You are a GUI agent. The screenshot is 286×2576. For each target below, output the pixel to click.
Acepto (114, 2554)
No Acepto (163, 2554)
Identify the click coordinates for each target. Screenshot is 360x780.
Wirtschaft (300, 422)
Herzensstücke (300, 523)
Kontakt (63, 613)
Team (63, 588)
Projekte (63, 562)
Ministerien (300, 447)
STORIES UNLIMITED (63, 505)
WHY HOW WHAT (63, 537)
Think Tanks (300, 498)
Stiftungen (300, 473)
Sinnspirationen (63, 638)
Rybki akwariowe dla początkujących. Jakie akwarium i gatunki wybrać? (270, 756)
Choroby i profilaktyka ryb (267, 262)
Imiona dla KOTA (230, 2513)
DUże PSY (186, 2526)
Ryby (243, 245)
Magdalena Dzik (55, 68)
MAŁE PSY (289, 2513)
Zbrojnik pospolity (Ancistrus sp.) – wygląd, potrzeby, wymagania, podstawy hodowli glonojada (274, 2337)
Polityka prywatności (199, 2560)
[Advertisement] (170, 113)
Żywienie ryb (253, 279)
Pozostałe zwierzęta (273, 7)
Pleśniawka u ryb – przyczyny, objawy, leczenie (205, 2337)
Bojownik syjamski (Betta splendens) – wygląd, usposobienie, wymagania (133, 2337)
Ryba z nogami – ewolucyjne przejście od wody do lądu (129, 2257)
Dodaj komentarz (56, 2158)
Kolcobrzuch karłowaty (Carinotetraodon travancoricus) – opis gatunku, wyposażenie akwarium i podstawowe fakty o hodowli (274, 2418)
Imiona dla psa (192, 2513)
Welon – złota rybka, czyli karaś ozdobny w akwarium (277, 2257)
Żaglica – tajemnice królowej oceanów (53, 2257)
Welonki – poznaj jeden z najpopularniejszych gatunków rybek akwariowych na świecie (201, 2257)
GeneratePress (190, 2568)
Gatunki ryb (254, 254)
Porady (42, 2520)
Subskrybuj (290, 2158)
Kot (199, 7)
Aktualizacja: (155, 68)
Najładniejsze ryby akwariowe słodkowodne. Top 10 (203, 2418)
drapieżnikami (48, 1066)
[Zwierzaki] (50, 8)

[Problem to solve] The answer must consist of every line from the records above that holds "akwarium".

[Answer section]
Rybki akwariowe dla początkujących. Jakie akwarium i gatunki wybrać? (270, 756)
Kolcobrzuch karłowaty (Carinotetraodon travancoricus) – opis gatunku, wyposażenie akwarium i podstawowe fakty o hodowli (274, 2418)
Welon – złota rybka, czyli karaś ozdobny w akwarium (277, 2257)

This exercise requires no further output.